Once you identify a provider you should contact them via email or phone to find out if they have any availability. 

When you leave them a message it is important you include some basic information: 

  • Name, contact information (phone and email) and best time to contact you.
  • Insurance information
  • Your availability (days and time)
  • How did you find out about the provider (website, CMHS referral, etc)?
  • What do you need treatment for (depression, anxiety, etc)?
  • What services are you looking for (individual therapy, couples therapy, etc)?


Communication Between CMHS and Your New Provider

Before referring you to an off-campus provider, your CMHS clinician may call a few providers to check their availability and the appropriateness of the referral. If you would like, and with your permission, your CMHS clinician may discuss details about your history or prior treatment, either before or after you have met the new clinician. This can be helpful in making the transition, but the decision to do so is up to you and your new clinician.

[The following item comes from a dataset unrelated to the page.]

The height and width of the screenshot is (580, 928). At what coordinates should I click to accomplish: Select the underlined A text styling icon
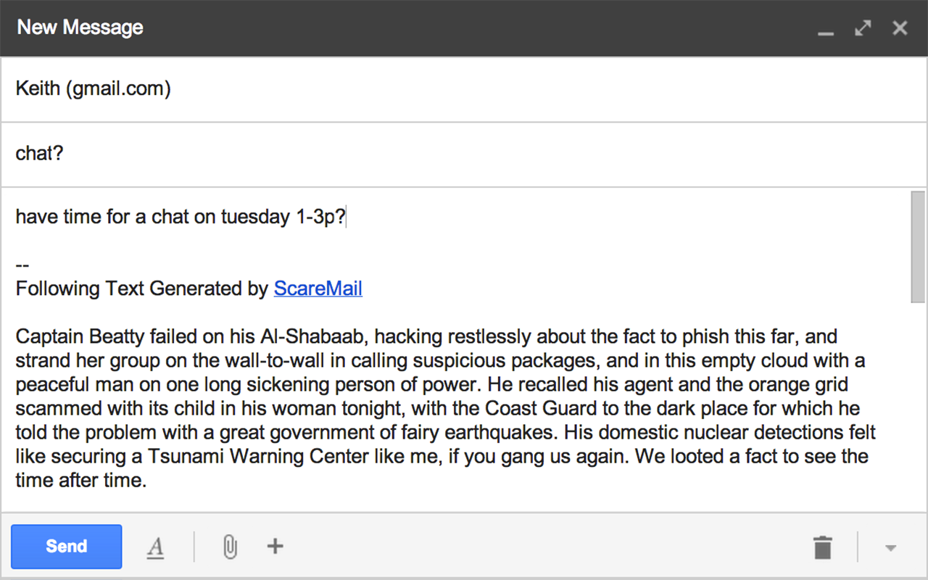(x=156, y=547)
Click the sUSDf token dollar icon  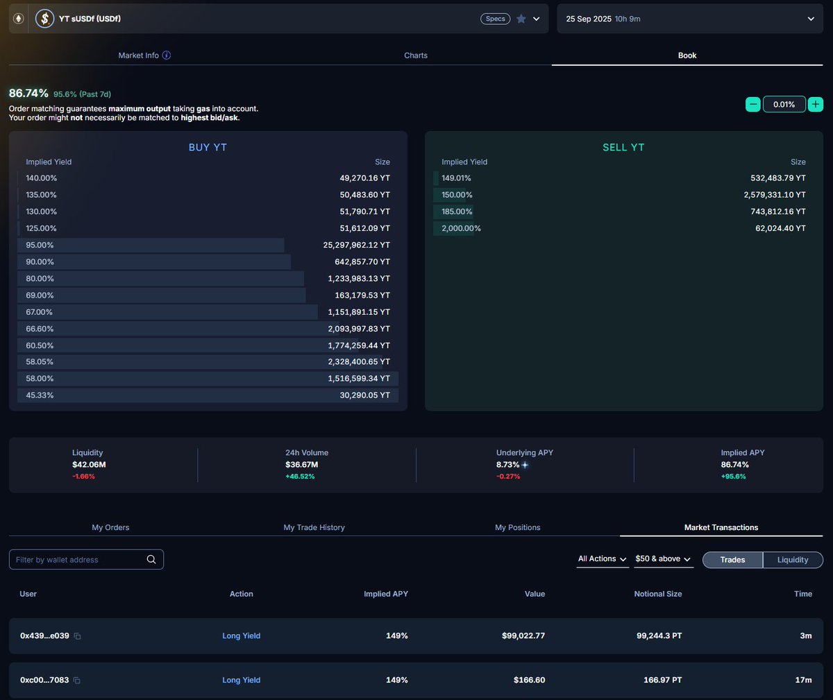click(x=45, y=19)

Making the First Phone Call

You might not be able to reach the provider directly by phone on the first try. Leave a message clearly identifying yourself, saying who referred you, and stating your interest in scheduling an appointment. Make sure to clearly state your name and provide information about when and how you can be reached.

You will usually hear back within a day or so, and the first phone conversation will probably be brief. Verify that the provider accepts your health insurance and has availability for new clients. You can also ask questions about areas of specialty, clinical approach, and fees, etc. The provider will probably ask you a few things about yourself and what you are looking for.

The First Appointment

If you feel comfortable with the phone conversation, you can set up an initial appointment to meet the clinician. You will likely be given some forms to fill out and sign. These will cover services, insurance, payment, confidentiality, your history and the like.

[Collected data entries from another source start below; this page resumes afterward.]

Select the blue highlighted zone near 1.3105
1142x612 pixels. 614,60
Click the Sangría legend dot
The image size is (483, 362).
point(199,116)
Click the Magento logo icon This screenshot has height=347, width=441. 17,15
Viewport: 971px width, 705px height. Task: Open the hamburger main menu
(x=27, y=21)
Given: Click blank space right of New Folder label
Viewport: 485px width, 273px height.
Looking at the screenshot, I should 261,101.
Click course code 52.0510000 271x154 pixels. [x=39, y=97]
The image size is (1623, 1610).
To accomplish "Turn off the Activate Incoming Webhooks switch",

Just like at CMHS, the first meeting with any new mental health care provider often entails a general assessment of why you are seeking help, the nature of your concerns, developmental and family history, and questions to get to know you better and establish a foundation for treatment.

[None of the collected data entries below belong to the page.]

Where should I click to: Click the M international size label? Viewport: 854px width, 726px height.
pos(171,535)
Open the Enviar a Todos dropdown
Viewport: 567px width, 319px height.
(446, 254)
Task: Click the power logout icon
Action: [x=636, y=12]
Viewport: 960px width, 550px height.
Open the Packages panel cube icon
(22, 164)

Getting Comfortable with a New Clinician

Sometimes it feels difficult to make the transition from one therapist to another. You will have to establish a level of comfort and it may feel like you have to tell your story over again. This may be true, but it can also be an opportunity to revisit your concerns and how you talk about them.  Maybe you notice familiar themes recurring or perhaps what you emphasize or bring forward has changed slightly. In addition, different clinicians ask questions and respond in different ways, and this is often helpful in opening up new ways of understanding and addressing your concerns.

Finding the Right Fit

You might feel comfortable with your new clinician right away or it could take a few meetings before you have a sense if this is the right fit for you. Try to expect that your sessions will feel different and give it some time to see how conversations develop. If you decide that your new clinician is not a good match, it’s fine to try another provider. You are welcome to contact CMHS again for assistance if you need additional help or other suggestions of area resources.

Referrals to CMHS Psychiatry

At Tufts Counseling and Mental Health Service (CMHS), we offer psychiatric services for Tufts students as an adjunct to counseling.